**Direction**
Set down, word for word, the lines from the line with "You are a computer-use agent. The" up to and including the line with "Instruction: Click the red power icon".

**Data listing**
——————

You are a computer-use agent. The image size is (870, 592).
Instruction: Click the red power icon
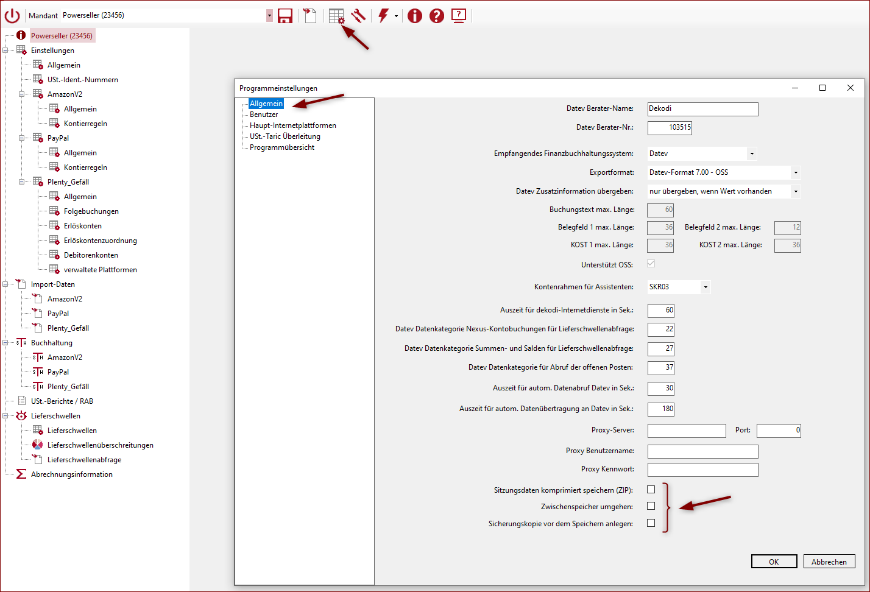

——————

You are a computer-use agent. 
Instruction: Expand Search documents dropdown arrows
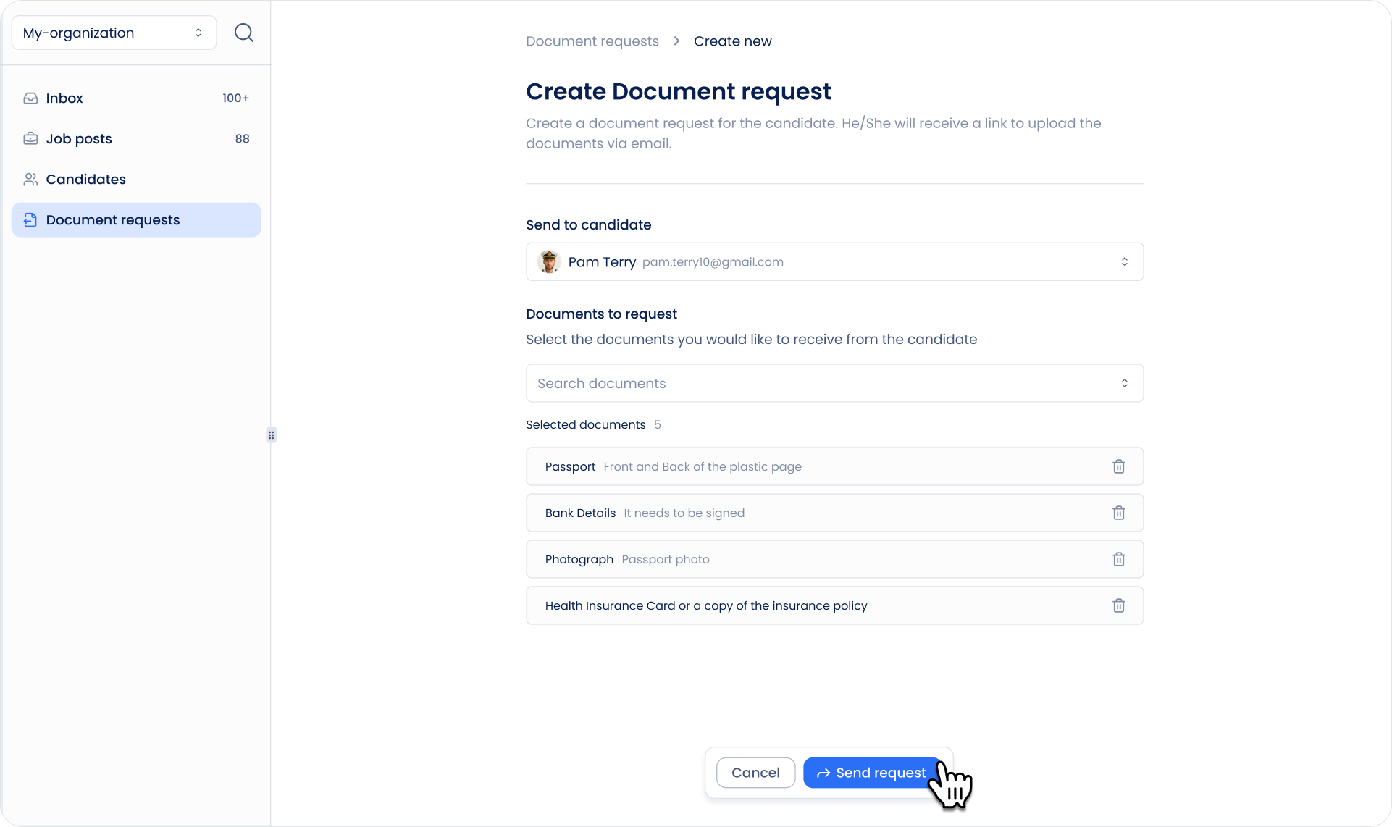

——————

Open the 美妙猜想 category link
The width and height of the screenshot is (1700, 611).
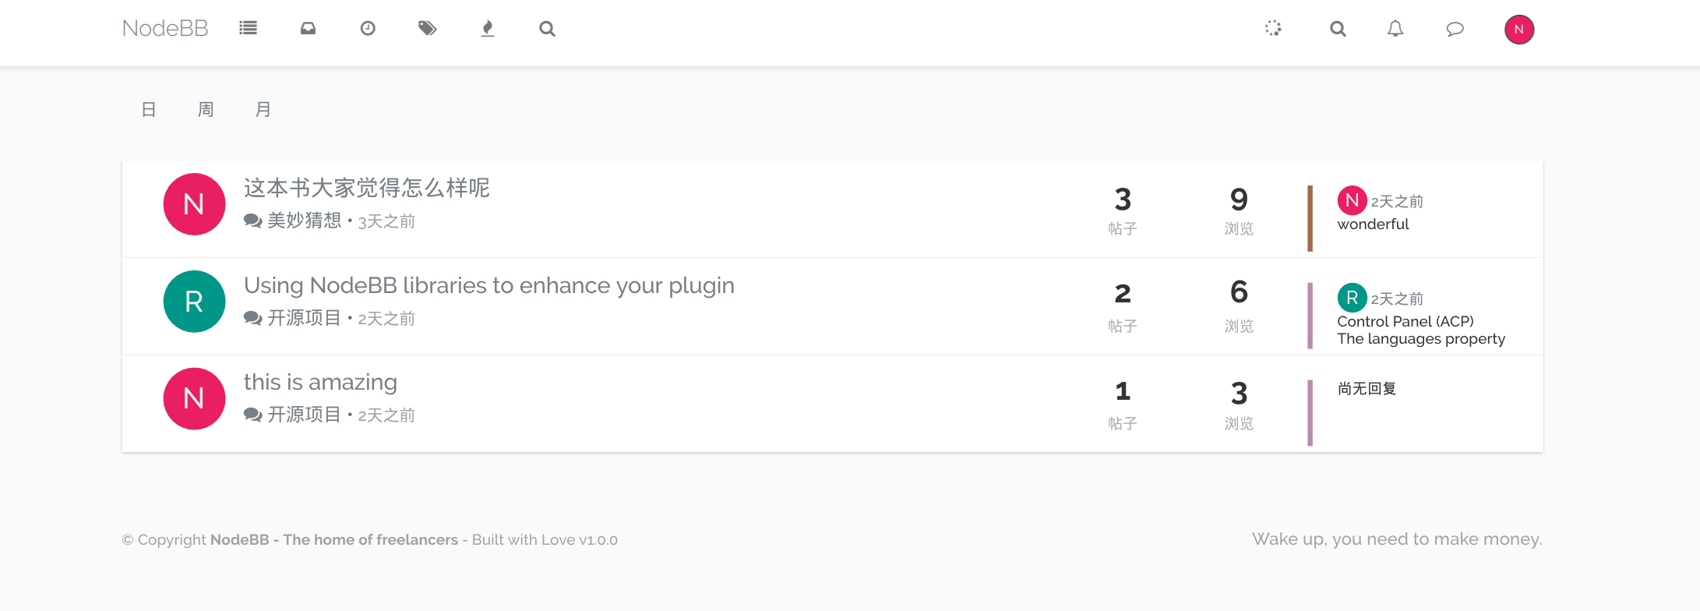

——————

**Answer to this task**
You are a computer-use agent. The image size is (870, 592).
Instruction: Click the red power icon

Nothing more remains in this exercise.